Phan Văn Chánh (1906–1945) was a Vietnamese activist and Trotskyist.

==Biography==
He was born in xã Bình Trước, Quận Đức Tu, old Biên Hòa Province into a wealthy family. He completed his secondary education at Chasseloup-Laubat College, Saigon, and then left for France to continue his education at the Faculty of Medicine of Paris. He collaborated with Trần Văn Thạch on the Journal des Étudiants Annamites and then was active in the Annamite Independence Party with Ta Thu Thau. He followed Tạ Thu Thâu in joining the Trotskyist Left Opposition in 1930. He was one of the 19 students expelled from France on 30 May 1930 for protesting the Yen Bai executions.

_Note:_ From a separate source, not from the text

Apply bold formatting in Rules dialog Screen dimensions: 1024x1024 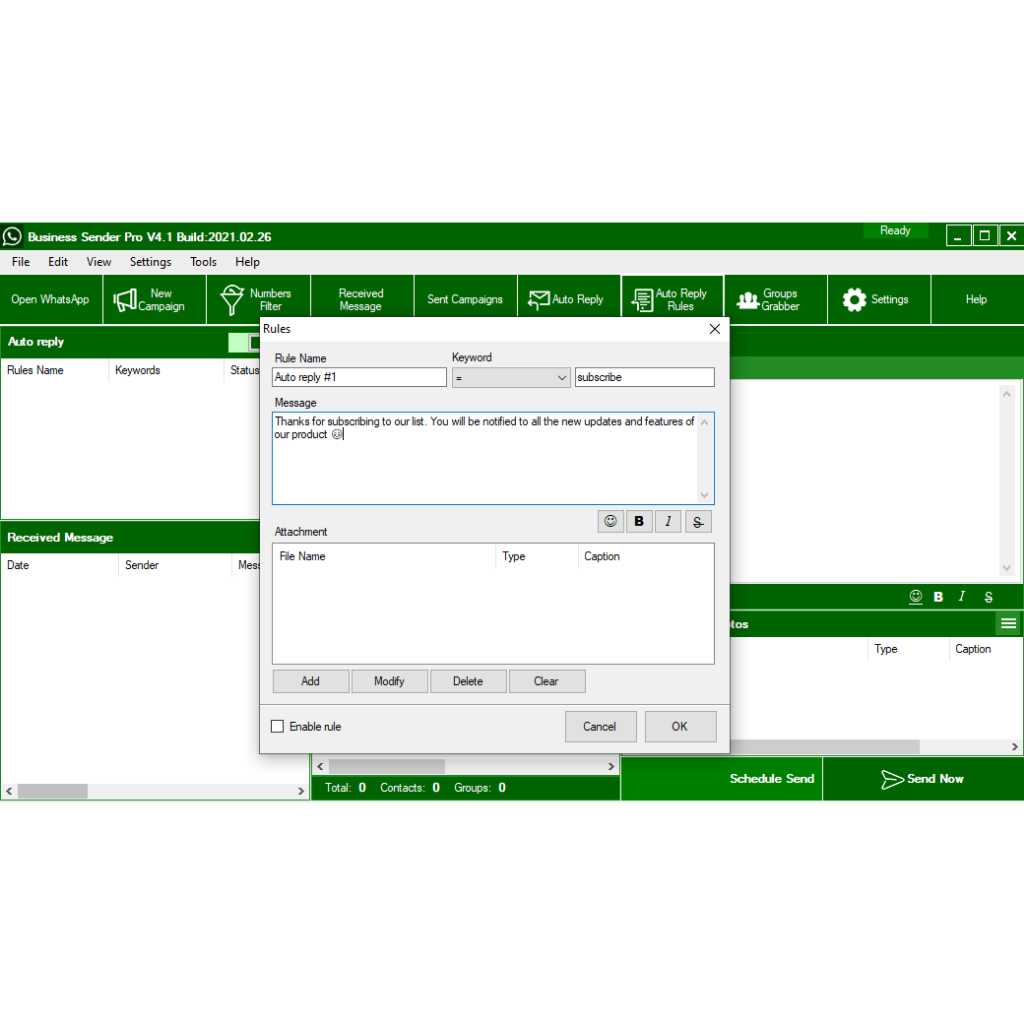click(639, 521)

In Saigon he taught in private schools and participated in the formation of the Indochinese Left Opposition (Ta Doi Lap). He was arrested in the roundup of communists on 8 August 1932 and received a four-year suspended sentence on 1 May 1933.

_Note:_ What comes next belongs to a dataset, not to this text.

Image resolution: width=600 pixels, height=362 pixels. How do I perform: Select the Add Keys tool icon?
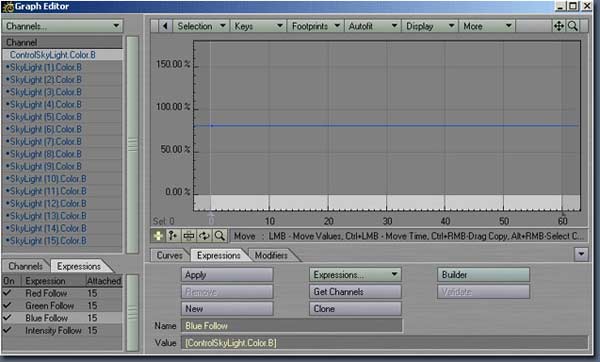click(173, 236)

He was a stalwart of the Tranh Đấu (La Lutte) group and followed Ta Thu Thau after the split of June 1937. He stood on the La Lutte platform in the Saigon Colonial Council elections of April 1939. Arrested on 13 July 1939 when the government moved to declare the communist movement illegal, he was sentenced to three years imprisonment on 16 May 1940, with a five-year residence ban and a decade long loss of civil rights.

He served his time on the notorious prison island of Poulo Condore. During the events of 1945, Chanh served with the Tranh Đấu (La Lutte) group and was apprehended by the Vietminh at Kien An, Thu Dau Mot and executed in October.

Many of his fellow Trotskyists such as Phan Văn Hùm (d.1946) died or disappeared shortly after.